Trecho para leitura:
Por Henderson Martins, da Redação
MANAUS – No inquérito da operação ‘Estado de Emergência’, desdobramento da ‘Maus Caminhos’, ao qual o ATUAL teve acesso, a Polícia Federal identificou que os implicados no esquema de corrupção na saúde pública no Amazonas utilizavam recursos para tentar encobrir ‘rastros’. Os artifícios incluíam aplicativo de conversas que se autodestroem, pagamentos em dinheiro e conversas em chat secreto.
A PF reuniu fotos, documentos e conversas telefônicas obtidos em computadores e aparelhos celulares. A força-tarefa da Maus Caminhos suspeita que o esquema movimentou algo em torno de R$ 60 milhões em dinheiro para evitar o rastreamento em contas bancárias. Com a estratégia, a intenção, segundo a PF, era evitar também a identificação de pessoas e a origem dos recursos.

Dados armazenados:
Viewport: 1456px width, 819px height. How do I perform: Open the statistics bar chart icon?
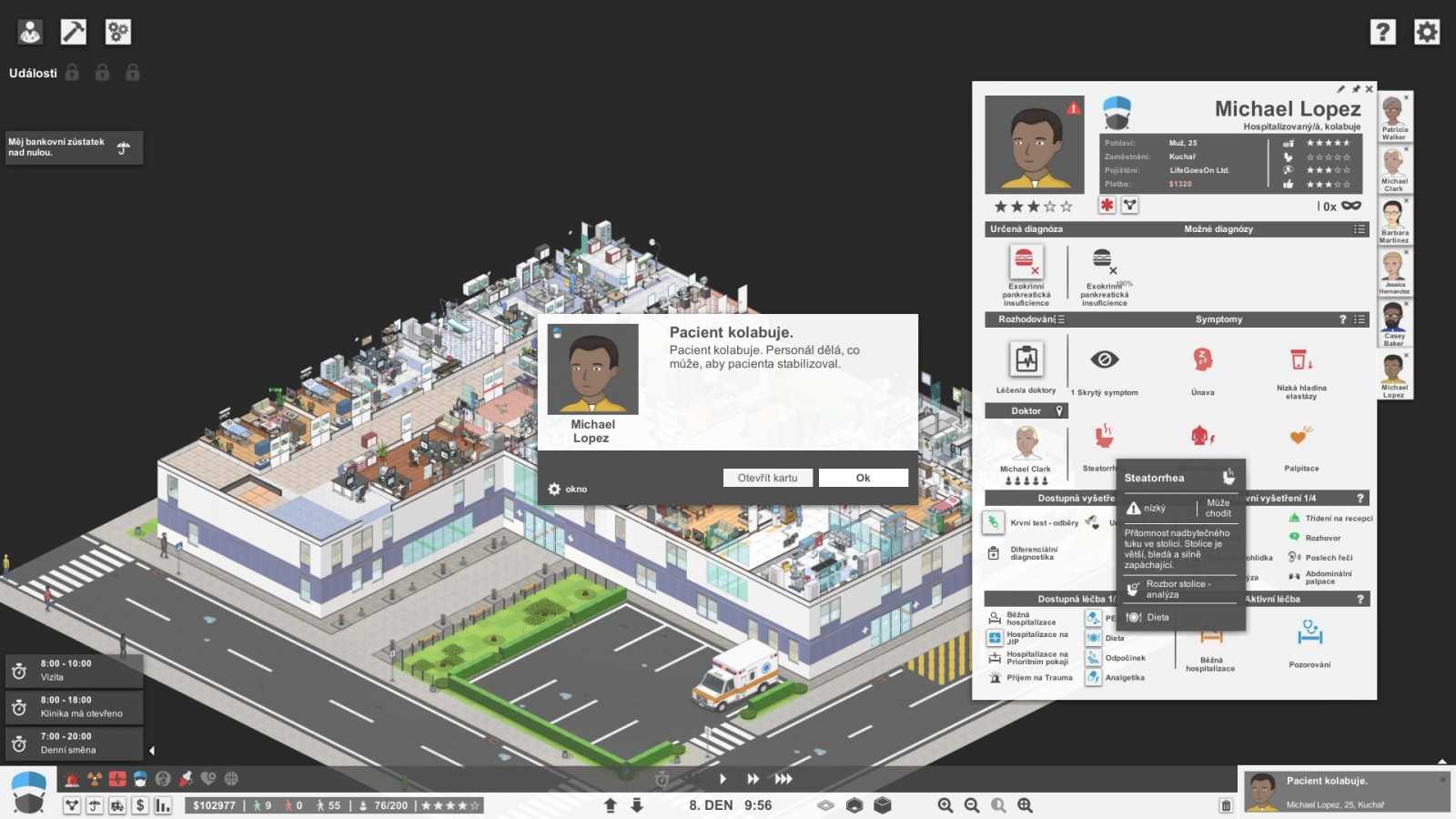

Sua tarefa: Reproduza, sem nenhuma alteração, a passagem da reportagem sobre o inquérito da Polícia Federal que vai de "Por Henderson Martins, da" até "origem dos recursos.".

Tarefa concluída:
Por Henderson Martins, da Redação
MANAUS – No inquérito da operação ‘Estado de Emergência’, desdobramento da ‘Maus Caminhos’, ao qual o ATUAL teve acesso, a Polícia Federal identificou que os implicados no esquema de corrupção na saúde pública no Amazonas utilizavam recursos para tentar encobrir ‘rastros’. Os artifícios incluíam aplicativo de conversas que se autodestroem, pagamentos em dinheiro e conversas em chat secreto.
A PF reuniu fotos, documentos e conversas telefônicas obtidos em computadores e aparelhos celulares. A força-tarefa da Maus Caminhos suspeita que o esquema movimentou algo em torno de R$ 60 milhões em dinheiro para evitar o rastreamento em contas bancárias. Com a estratégia, a intenção, segundo a PF, era evitar também a identificação de pessoas e a origem dos recursos.